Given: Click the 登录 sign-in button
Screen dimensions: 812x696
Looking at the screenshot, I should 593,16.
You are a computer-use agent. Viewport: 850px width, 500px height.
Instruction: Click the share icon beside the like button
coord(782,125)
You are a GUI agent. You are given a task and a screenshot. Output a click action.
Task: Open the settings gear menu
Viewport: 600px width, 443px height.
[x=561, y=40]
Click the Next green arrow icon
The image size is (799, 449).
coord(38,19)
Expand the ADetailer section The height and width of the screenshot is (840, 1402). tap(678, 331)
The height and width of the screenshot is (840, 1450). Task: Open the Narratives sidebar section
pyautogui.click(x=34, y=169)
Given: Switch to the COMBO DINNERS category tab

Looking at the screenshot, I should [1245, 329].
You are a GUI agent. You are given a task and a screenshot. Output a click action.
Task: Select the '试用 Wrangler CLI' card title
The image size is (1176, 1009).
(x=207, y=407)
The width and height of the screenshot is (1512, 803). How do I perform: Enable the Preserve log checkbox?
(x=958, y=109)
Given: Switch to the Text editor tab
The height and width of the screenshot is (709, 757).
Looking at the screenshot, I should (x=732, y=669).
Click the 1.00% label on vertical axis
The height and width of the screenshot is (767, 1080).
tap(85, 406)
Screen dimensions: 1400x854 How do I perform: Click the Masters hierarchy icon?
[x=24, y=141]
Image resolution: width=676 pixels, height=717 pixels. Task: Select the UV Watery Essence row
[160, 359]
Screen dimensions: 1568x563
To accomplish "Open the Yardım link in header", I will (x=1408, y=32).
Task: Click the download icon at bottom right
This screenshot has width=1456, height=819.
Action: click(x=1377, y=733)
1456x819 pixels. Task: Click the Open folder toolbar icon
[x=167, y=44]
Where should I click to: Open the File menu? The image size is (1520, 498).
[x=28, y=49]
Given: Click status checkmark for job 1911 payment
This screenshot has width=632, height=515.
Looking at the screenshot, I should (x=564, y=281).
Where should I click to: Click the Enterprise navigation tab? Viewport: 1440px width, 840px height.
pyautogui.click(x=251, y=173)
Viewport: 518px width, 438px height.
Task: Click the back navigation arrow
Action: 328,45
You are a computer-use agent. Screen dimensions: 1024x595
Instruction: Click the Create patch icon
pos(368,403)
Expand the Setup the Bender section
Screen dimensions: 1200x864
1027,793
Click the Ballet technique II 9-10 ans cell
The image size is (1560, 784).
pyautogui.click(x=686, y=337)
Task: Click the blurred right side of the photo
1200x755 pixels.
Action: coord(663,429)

> [Task description]
Copy the records verbatim, from the line containing "Screen dimensions: 1400x854" through the line containing "Action: click(x=1377, y=733)", with both lines included.

> [Exercise answer]
Screen dimensions: 1400x854 How do I perform: Click the Masters hierarchy icon?
[x=24, y=141]
Image resolution: width=676 pixels, height=717 pixels. Task: Select the UV Watery Essence row
[160, 359]
Screen dimensions: 1568x563
To accomplish "Open the Yardım link in header", I will (x=1408, y=32).
Task: Click the download icon at bottom right
This screenshot has width=1456, height=819.
Action: click(x=1377, y=733)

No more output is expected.